The chocolate is molded decently but could be a little neater considering that the shape of this chocolate is what makes it itself. Some of the edges are a little sloppy, there are just a couple more air bubbles than I like to see, and the finish doesn't look quite right in certain spots. You know, given that the shape/mold is what matters most.
Because it isn't the chocolate. As with many novelty chocolates, this one is a blend of dark chocolate and milk chocolate. Generally this blend is a good idea: it keeps the chocolate from being either too sweet or too dark and gives the illusion of a slight complexity of flavor. So it is with this skeleton. Not at all dark but also not quite confection-sweet, either. Yet somehow you get the sense of a duality of flavors: the creaminess of the milk chocolate underneath the sweet-dark flavor of the dark chocolate.
Whether or not you like this blend will be as subjective (or perhaps more) as usual. As for me, I find it still a little too sweet and yet flat in flavor and the texture a little too . . . fluid. I can nibble on this chocolate as a confection, but I don't like it overly much. If, however, you like Godiva's standard dark chocolates or like chocolate in a more general and less specific sense, I think you may quite like this chocolate.
As far as the design goes, though, I love it. Look at how elegant that skeleton is with his cane and top hat. I do love characters with canes. Why do you suppose he has his hand at his chest? If he is the gallant gentleman, I suppose he is making a gesture of greeting, perhaps bowing slightly at the same time. Or maybe he's clutching at his chest because he ate too many chocolate candies in life and that's what caused his heart to fail and send him to his skeletal state?
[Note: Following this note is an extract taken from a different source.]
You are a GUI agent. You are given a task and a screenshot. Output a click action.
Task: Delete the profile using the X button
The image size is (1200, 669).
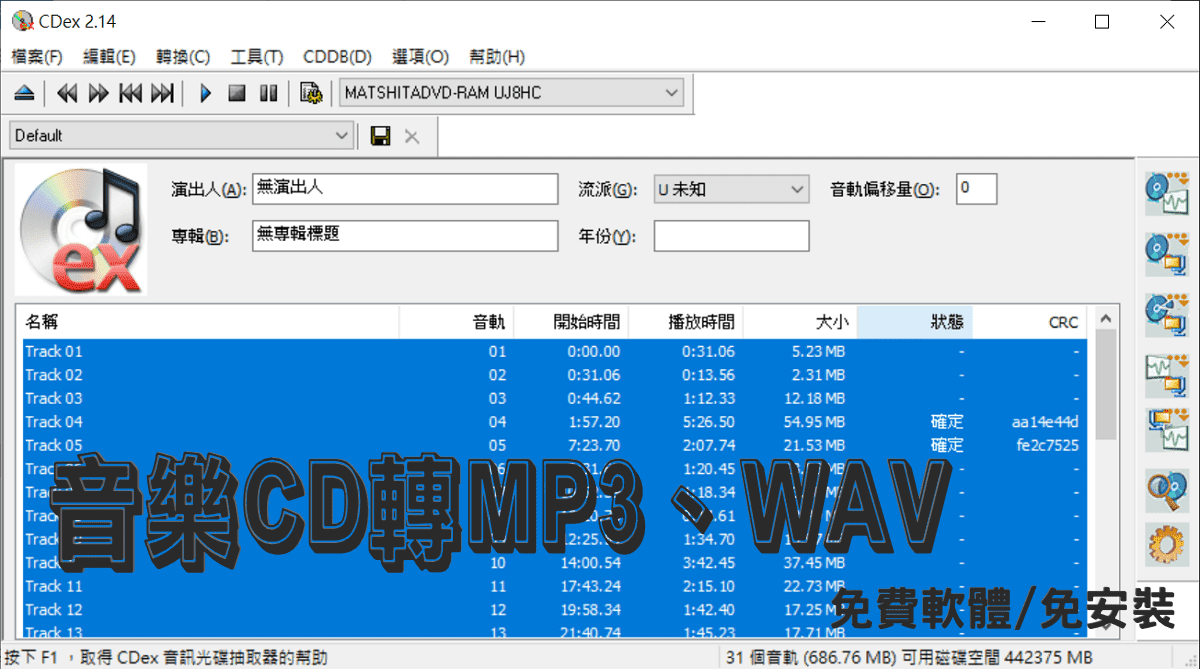pyautogui.click(x=412, y=135)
No, no, I say he's just being friendly. In fact, I wish there were a way that you could see more of the skeleton when he's in his packaging: he'd be great for putting around in Halloween displays. As is, I suppose you can get him out of the clear box on Halloween itself and set him around a dessert display. Or maybe a few of these lined up around a cake or something, as if they're about to dance a jig. (Hey, that's why his hand's out: he's dancing.) Whatever nonsense I said about how these skeletons were molded, they do nonetheless look great when they're up and out.